Mas consegue a União Europeia e os países europeus defenderem-se de um modo autónomo? Não, não conseguem. Continuam a precisar da NATO e dos Estados Unidos. A incapacidade de defesa autónoma dos europeus não resulta de qualquer imperialismo americano ou da expansão dos Estados Unidos. Foi uma escolha dos governos europeus, dos eleitorados europeus, desde 1945 até hoje. E será muito difícil os europeus mudarem as suas escolhas.

A história conta-se facilmente. Depois da segunda guerra mundial, a União Soviética ocupava metade da Europa, com as suas tropas instaladas no centro da Alemanha. A Europa Ocidental estava destruída, empobrecida e, principalmente, esgotada moralmente pela guerra. Os Estados Unidos vieram defender os europeus da ameaça soviética. Os europeus poderiam ter decidido investir na defesa e não dependerem dos norte americanos. Mas não o fizeram. Concentraram os seus recursos no crescimento económico e nas políticas de proteção social.

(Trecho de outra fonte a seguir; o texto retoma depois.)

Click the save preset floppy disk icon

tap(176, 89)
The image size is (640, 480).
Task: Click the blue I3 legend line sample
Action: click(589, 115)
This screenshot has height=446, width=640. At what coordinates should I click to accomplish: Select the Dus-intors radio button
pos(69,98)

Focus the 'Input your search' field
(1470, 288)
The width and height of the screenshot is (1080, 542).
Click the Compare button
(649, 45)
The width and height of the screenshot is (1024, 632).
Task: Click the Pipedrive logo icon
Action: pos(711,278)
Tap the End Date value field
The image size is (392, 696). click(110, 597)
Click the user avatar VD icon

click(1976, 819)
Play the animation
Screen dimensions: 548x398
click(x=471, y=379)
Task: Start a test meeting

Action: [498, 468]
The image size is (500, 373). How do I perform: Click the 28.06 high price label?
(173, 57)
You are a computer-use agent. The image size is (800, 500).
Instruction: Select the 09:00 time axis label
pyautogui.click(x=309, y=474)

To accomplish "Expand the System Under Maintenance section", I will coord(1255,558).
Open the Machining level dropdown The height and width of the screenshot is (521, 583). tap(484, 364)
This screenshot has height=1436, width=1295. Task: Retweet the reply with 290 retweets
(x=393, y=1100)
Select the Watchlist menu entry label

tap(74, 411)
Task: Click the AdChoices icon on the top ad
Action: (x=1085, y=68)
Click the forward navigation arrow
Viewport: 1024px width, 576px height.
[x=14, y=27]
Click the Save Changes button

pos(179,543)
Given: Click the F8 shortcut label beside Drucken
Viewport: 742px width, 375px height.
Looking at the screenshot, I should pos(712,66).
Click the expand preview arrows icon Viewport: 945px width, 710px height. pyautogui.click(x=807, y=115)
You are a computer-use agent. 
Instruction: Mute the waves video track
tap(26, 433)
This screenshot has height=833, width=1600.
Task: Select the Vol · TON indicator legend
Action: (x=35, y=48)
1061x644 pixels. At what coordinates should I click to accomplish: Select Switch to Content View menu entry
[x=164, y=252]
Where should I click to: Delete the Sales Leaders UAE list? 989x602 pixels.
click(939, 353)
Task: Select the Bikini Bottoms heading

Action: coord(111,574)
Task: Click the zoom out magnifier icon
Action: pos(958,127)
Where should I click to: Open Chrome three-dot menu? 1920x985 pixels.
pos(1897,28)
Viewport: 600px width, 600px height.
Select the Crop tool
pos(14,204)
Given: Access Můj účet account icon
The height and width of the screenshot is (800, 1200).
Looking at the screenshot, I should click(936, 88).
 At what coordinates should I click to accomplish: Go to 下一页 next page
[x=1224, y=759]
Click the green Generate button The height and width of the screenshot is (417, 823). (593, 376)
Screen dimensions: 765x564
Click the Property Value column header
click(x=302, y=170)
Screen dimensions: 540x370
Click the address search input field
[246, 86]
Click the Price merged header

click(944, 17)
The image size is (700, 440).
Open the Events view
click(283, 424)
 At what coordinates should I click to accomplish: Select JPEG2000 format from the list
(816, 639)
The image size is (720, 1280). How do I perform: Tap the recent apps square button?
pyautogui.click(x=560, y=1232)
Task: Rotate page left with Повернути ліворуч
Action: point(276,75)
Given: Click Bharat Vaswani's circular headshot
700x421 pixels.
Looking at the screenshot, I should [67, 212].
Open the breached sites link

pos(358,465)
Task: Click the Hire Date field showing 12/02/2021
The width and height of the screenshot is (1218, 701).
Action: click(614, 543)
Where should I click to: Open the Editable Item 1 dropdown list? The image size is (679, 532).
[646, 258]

Com o fim da Guerra Fria, em 1989, a reunificação da Alemanha e o colapso da União Soviética, em 1991, os europeus tiveram uma segunda hipótese para se armarem e conquistarem autonomia militar. De novo, resolveram não o fazer. Foi um americano de origem japonesa que escreveu o Fim da História, mas foram os europeus que acreditaram genuinamente que uma certa história tinha mesmo chegado ao fim. A história das guerras, das competições geopolíticas, das corridas aos armamentos militares. Os europeus acreditaram que a história do mundo seguiria a exemplo da Europa, integração económica, trocas comerciais, cooperação sobre problemas comuns, e reforço da democracia. Durante três décadas, os europeus viveram na ilusão do fim da velha história e do início de uma nova história. Os principais partidos políticos fizeram campanhas eleitorais a dizer isso aos eleitores, os cidadãos europeus votaram nesses programas políticos, e os governos gastaram dinheiro em quase tudo menos em capacidade militar.

Putin e a invasão da Ucrânia acordaram os europeus do seu sonho de décadas. Conta-se que, numa reunião na universidade de Cambridge, um jovem académico apresentou propostas para reformar as regras de funcionamento do seu departamento. Consciente de que algumas das suas ideias poderiam ser vistas como demasiado revolucionárias, acrescentou: “estudei as reformas do nosso departamento durante os últimos dois séculos, e as minhas propostas enquadram-se plenamente no espírito dessas mudanças.” O director do departamento respondeu: “o meu jovem colega não considera que os últimos 200 anos foram verdadeiramente extraordinários?”

As últimas três décadas na Europa também foram extraordinárias. Estamos agora a voltar ao normal. Entretanto, a Europa perdeu a sua soberania militar. Hoje, os países europeus estão endividados, com cargas fiscais elevadas e com compromissos duradouros em relação às proteções sociais. Para manterem o “Estado social”, os países europeus terão que continuar a serem defendidos pelos Estados Unidos. É o resultado de décadas de escolhas políticas dos europeus, eleitores e governos. Nenhum líder político europeu o diz. Mas é a verdade. E todos os líderes europeus o sabem.